◆ What to produce ◆
Repeat the listing in full, word for word.

◆ Data for this task ◆
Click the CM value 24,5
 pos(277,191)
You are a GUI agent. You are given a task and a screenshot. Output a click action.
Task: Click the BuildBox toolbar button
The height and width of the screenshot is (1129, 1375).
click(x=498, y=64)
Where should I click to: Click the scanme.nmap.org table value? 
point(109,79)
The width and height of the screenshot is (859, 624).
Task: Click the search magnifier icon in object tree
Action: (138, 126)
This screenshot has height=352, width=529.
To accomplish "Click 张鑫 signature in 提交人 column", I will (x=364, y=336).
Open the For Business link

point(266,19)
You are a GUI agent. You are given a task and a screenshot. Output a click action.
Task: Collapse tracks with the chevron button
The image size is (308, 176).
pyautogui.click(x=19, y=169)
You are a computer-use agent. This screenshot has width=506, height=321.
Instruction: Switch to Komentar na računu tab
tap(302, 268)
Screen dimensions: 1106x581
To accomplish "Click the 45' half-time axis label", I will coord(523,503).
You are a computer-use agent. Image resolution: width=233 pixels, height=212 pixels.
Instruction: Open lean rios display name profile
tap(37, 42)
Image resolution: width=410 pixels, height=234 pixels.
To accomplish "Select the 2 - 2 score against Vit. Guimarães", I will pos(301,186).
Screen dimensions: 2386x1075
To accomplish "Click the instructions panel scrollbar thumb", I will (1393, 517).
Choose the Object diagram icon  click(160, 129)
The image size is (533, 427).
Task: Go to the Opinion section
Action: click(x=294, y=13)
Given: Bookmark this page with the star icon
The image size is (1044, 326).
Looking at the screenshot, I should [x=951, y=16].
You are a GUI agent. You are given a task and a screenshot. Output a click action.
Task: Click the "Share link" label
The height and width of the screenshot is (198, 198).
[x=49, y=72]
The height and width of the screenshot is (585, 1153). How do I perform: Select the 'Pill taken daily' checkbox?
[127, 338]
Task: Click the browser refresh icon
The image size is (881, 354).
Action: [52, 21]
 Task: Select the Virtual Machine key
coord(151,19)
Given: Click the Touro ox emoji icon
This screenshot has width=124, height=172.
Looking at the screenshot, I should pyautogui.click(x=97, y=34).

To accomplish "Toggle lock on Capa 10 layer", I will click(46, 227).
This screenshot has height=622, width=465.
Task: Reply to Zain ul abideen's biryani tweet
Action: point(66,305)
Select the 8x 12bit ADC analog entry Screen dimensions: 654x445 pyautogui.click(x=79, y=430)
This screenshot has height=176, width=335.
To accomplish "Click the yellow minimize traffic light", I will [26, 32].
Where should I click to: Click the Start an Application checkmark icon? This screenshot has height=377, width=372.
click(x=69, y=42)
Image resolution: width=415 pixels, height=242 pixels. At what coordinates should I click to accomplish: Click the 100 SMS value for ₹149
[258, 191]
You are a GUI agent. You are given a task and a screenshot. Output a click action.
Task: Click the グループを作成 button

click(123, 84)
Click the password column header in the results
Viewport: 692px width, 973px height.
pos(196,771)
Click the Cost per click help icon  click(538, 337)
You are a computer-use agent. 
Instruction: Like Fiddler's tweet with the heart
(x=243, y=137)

◆ Response to this task ◆
Click the CM value 24,5
 pos(277,191)
You are a GUI agent. You are given a task and a screenshot. Output a click action.
Task: Click the BuildBox toolbar button
The height and width of the screenshot is (1129, 1375).
click(x=498, y=64)
Where should I click to: Click the scanme.nmap.org table value? 
point(109,79)
The width and height of the screenshot is (859, 624).
Task: Click the search magnifier icon in object tree
Action: (138, 126)
This screenshot has height=352, width=529.
To accomplish "Click 张鑫 signature in 提交人 column", I will (x=364, y=336).
Open the For Business link

point(266,19)
You are a GUI agent. You are given a task and a screenshot. Output a click action.
Task: Collapse tracks with the chevron button
The image size is (308, 176).
pyautogui.click(x=19, y=169)
You are a computer-use agent. This screenshot has width=506, height=321.
Instruction: Switch to Komentar na računu tab
tap(302, 268)
Screen dimensions: 1106x581
To accomplish "Click the 45' half-time axis label", I will coord(523,503).
You are a computer-use agent. Image resolution: width=233 pixels, height=212 pixels.
Instruction: Open lean rios display name profile
tap(37, 42)
Image resolution: width=410 pixels, height=234 pixels.
To accomplish "Select the 2 - 2 score against Vit. Guimarães", I will pos(301,186).
Screen dimensions: 2386x1075
To accomplish "Click the instructions panel scrollbar thumb", I will (1393, 517).
Choose the Object diagram icon  click(160, 129)
The image size is (533, 427).
Task: Go to the Opinion section
Action: click(x=294, y=13)
Given: Bookmark this page with the star icon
The image size is (1044, 326).
Looking at the screenshot, I should [x=951, y=16].
You are a GUI agent. You are given a task and a screenshot. Output a click action.
Task: Click the "Share link" label
The height and width of the screenshot is (198, 198).
[x=49, y=72]
The height and width of the screenshot is (585, 1153). How do I perform: Select the 'Pill taken daily' checkbox?
[127, 338]
Task: Click the browser refresh icon
The image size is (881, 354).
Action: [52, 21]
 Task: Select the Virtual Machine key
coord(151,19)
Given: Click the Touro ox emoji icon
This screenshot has width=124, height=172.
Looking at the screenshot, I should pyautogui.click(x=97, y=34).

To accomplish "Toggle lock on Capa 10 layer", I will click(46, 227).
This screenshot has height=622, width=465.
Task: Reply to Zain ul abideen's biryani tweet
Action: point(66,305)
Select the 8x 12bit ADC analog entry Screen dimensions: 654x445 pyautogui.click(x=79, y=430)
This screenshot has height=176, width=335.
To accomplish "Click the yellow minimize traffic light", I will [26, 32].
Where should I click to: Click the Start an Application checkmark icon? This screenshot has height=377, width=372.
click(x=69, y=42)
Image resolution: width=415 pixels, height=242 pixels. At what coordinates should I click to accomplish: Click the 100 SMS value for ₹149
[258, 191]
You are a GUI agent. You are given a task and a screenshot. Output a click action.
Task: Click the グループを作成 button

click(123, 84)
Click the password column header in the results
Viewport: 692px width, 973px height.
pos(196,771)
Click the Cost per click help icon  click(538, 337)
You are a computer-use agent. 
Instruction: Like Fiddler's tweet with the heart
(x=243, y=137)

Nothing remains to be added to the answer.